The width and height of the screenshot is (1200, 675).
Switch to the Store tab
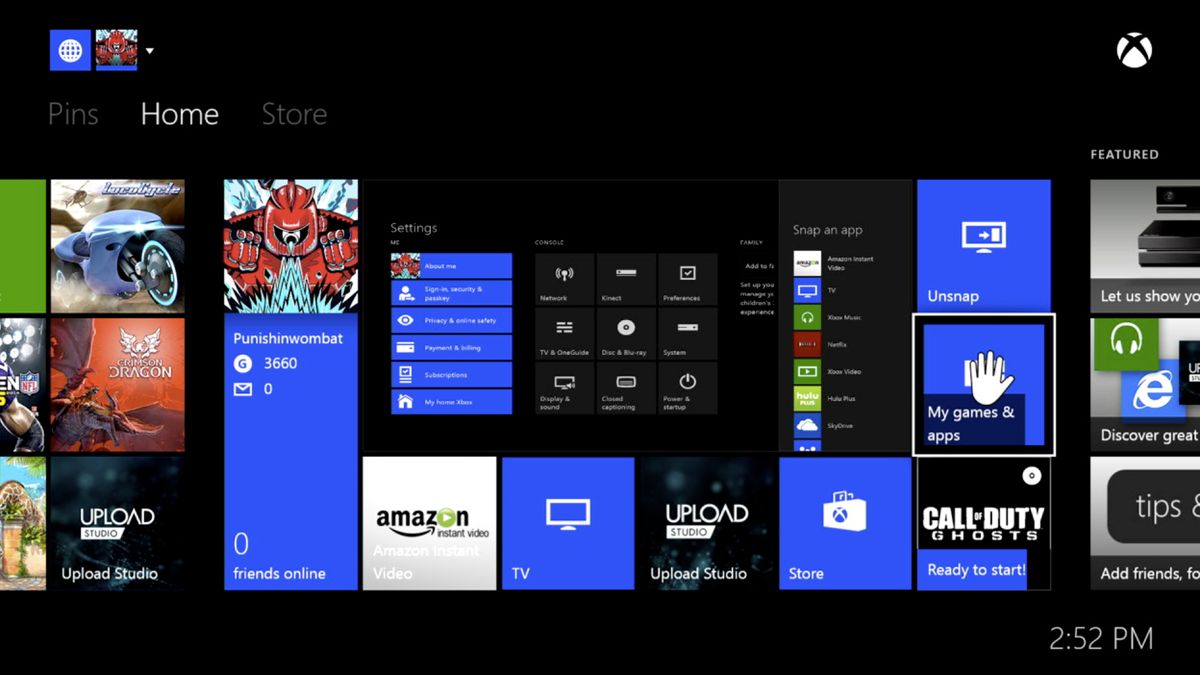tap(293, 114)
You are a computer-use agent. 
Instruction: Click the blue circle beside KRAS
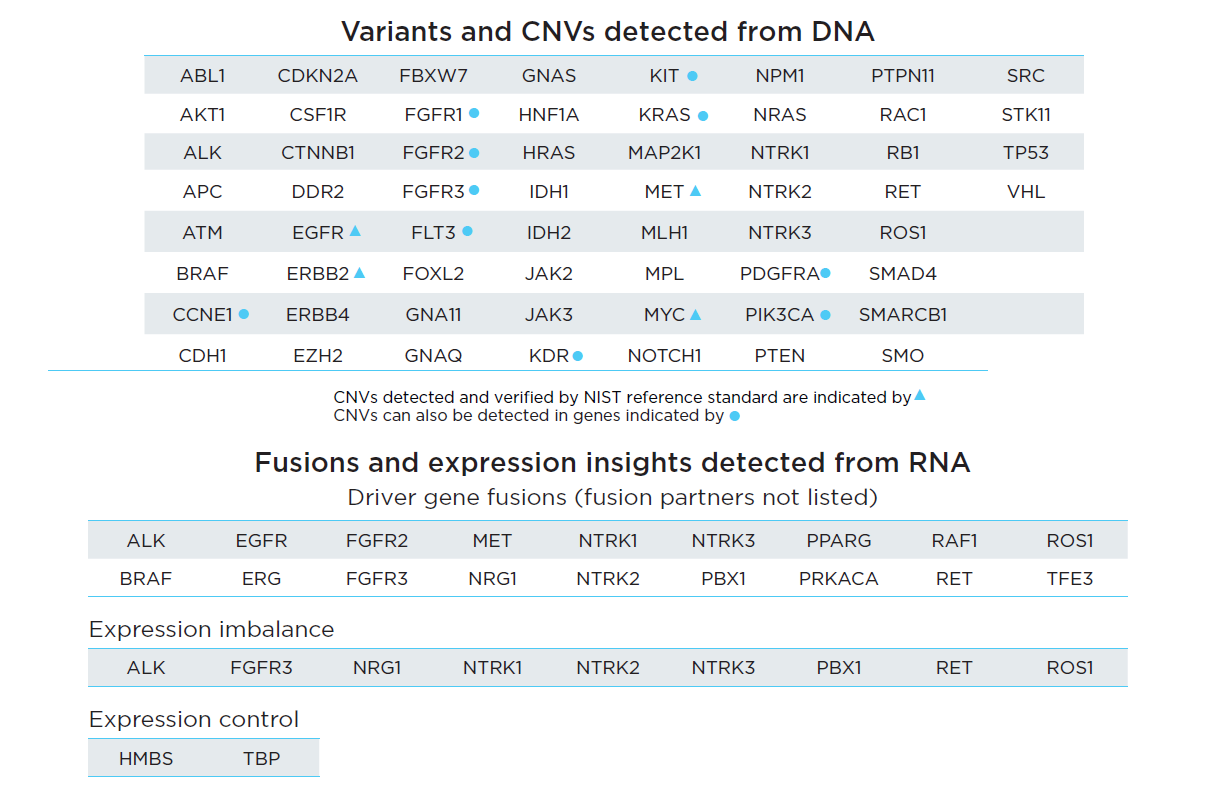tap(703, 116)
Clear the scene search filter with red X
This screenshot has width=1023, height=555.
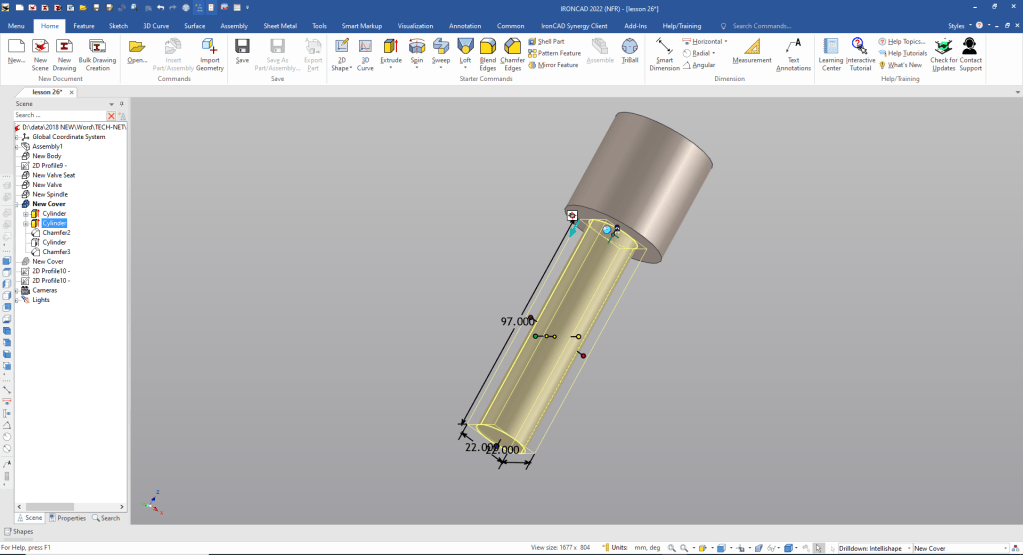(x=111, y=116)
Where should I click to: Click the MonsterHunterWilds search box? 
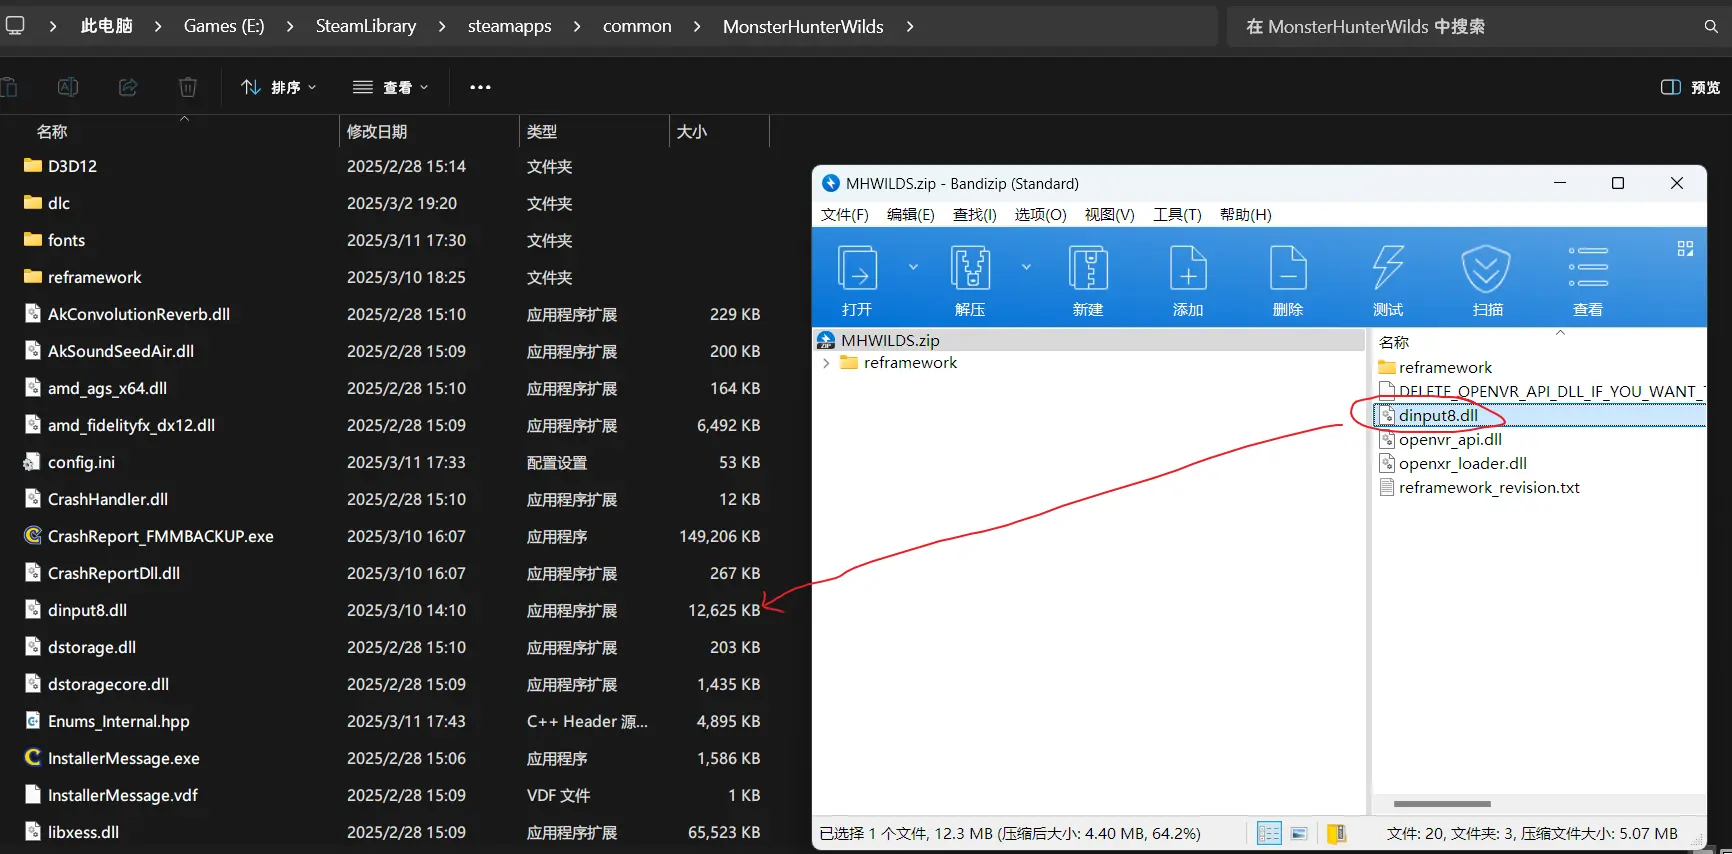tap(1470, 26)
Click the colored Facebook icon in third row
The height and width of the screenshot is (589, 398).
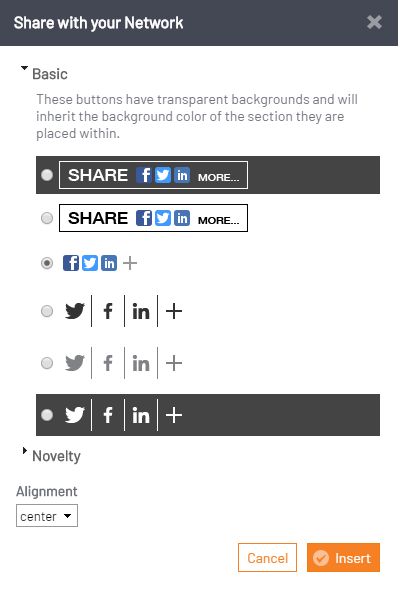[71, 263]
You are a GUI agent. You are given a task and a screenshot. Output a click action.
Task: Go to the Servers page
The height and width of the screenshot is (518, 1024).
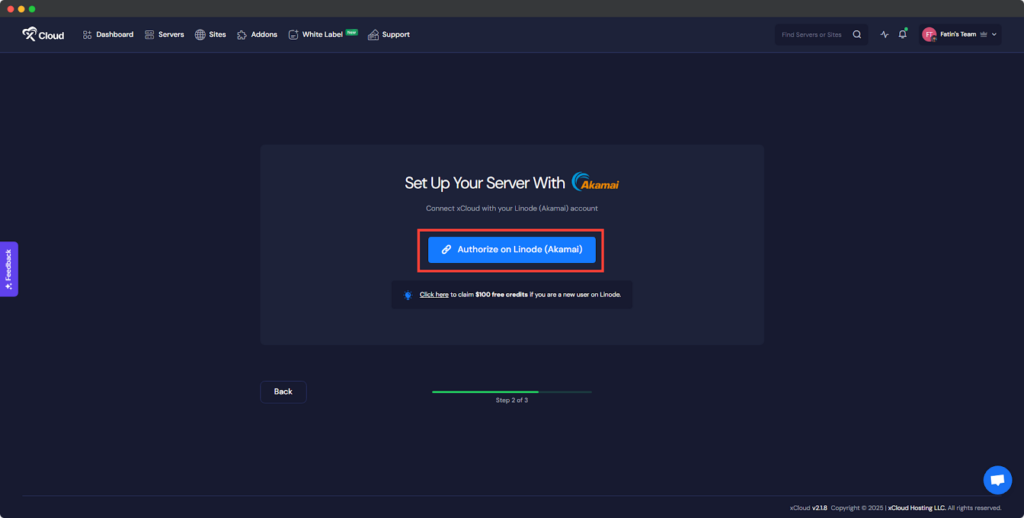pos(164,35)
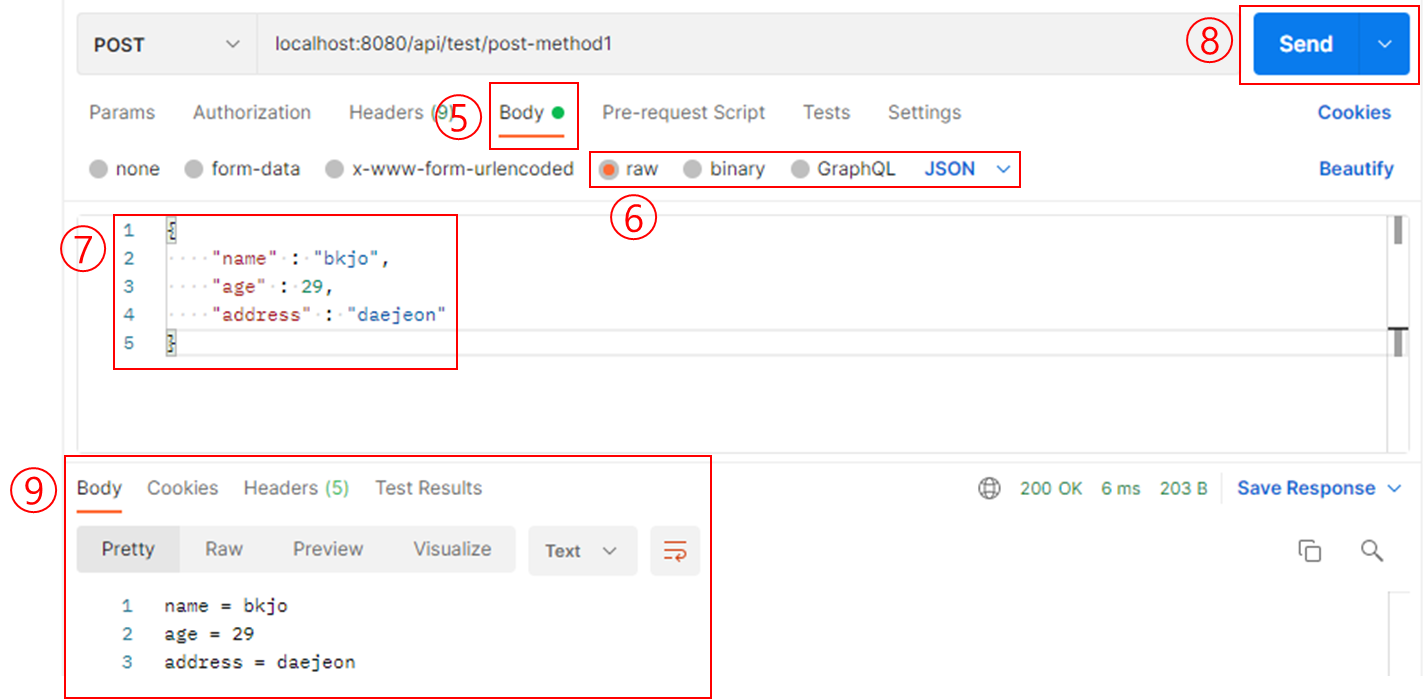The image size is (1424, 699).
Task: Click the globe network info icon
Action: click(990, 488)
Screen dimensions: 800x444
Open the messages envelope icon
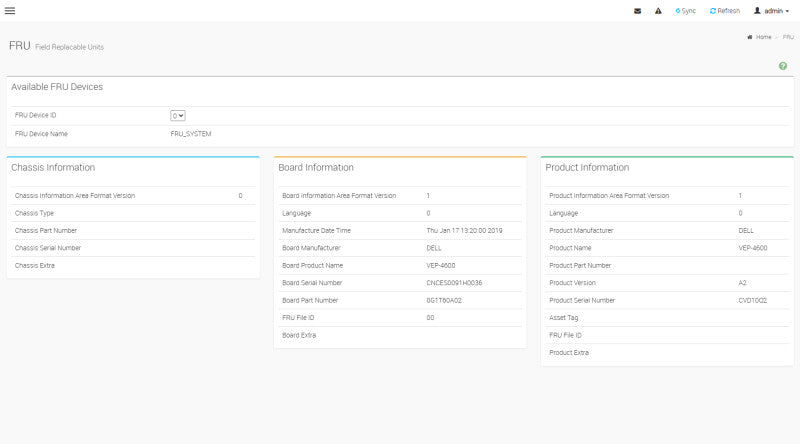[637, 11]
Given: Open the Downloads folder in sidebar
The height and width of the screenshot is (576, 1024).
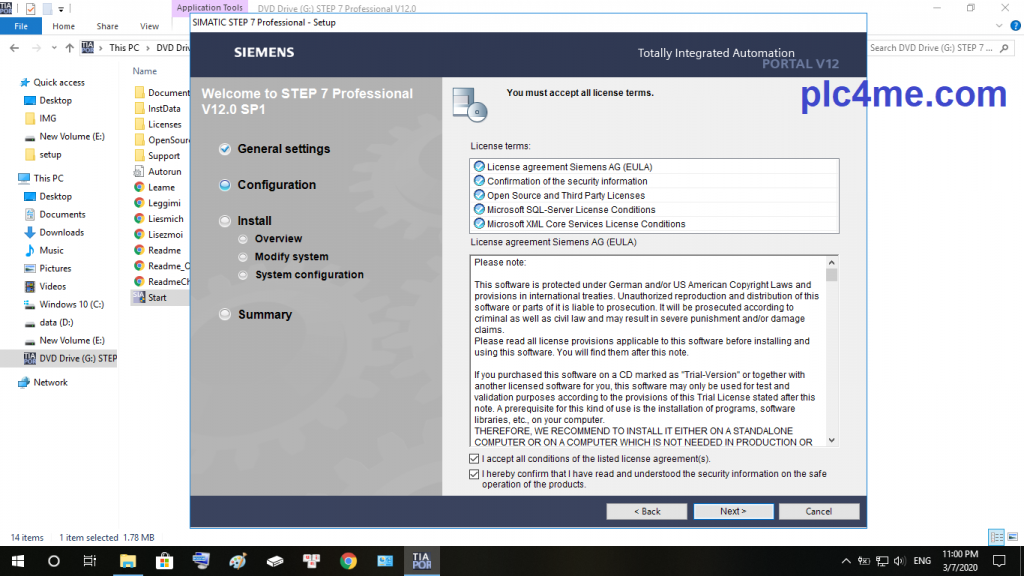Looking at the screenshot, I should tap(61, 232).
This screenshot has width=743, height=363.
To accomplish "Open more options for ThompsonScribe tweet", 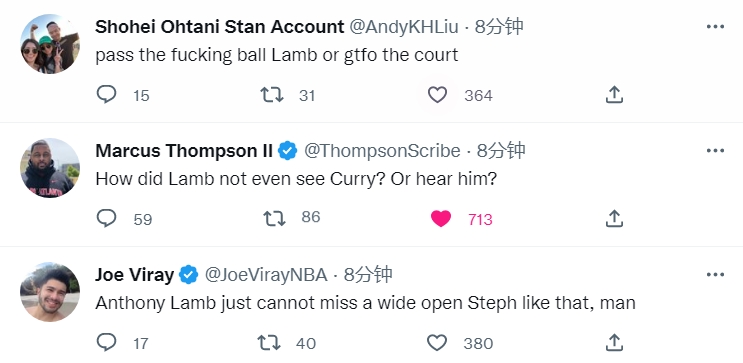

★ ★ ★ ★ ★

**Stated exercise:**
Output every line of the data above as a numbered list, omitting blank lines and leaving out the pictures.

**In response:**
1. The width and height of the screenshot is (1200, 675).
2. Switch to the Store tab
3. tap(293, 114)
4. You are a computer-use agent. 
5. Instruction: Click the blue circle beside KRAS
6. tap(703, 116)
7. Clear the scene search filter with red X
8. This screenshot has width=1023, height=555.
9. (x=111, y=116)
10. Where should I click to: Click the MonsterHunterWilds search box? 
11. tap(1470, 26)
12. Click the colored Facebook icon in third row
13. The height and width of the screenshot is (589, 398).
14. [71, 263]
15. You are a GUI agent. You are given a task and a screenshot. Output a click action.
16. Task: Go to the Servers page
17. The height and width of the screenshot is (518, 1024).
18. pos(164,35)
19. The image size is (1424, 699).
20. Task: Click the globe network info icon
21. Action: click(990, 488)
22. Screen dimensions: 800x444
23. Open the messages envelope icon
24. [637, 11]
25. Given: Open the Downloads folder in sidebar
26. The height and width of the screenshot is (576, 1024).
27. Looking at the screenshot, I should tap(61, 232).
28. This screenshot has width=743, height=363.
29. To accomplish "Open more options for ThompsonScribe tweet", 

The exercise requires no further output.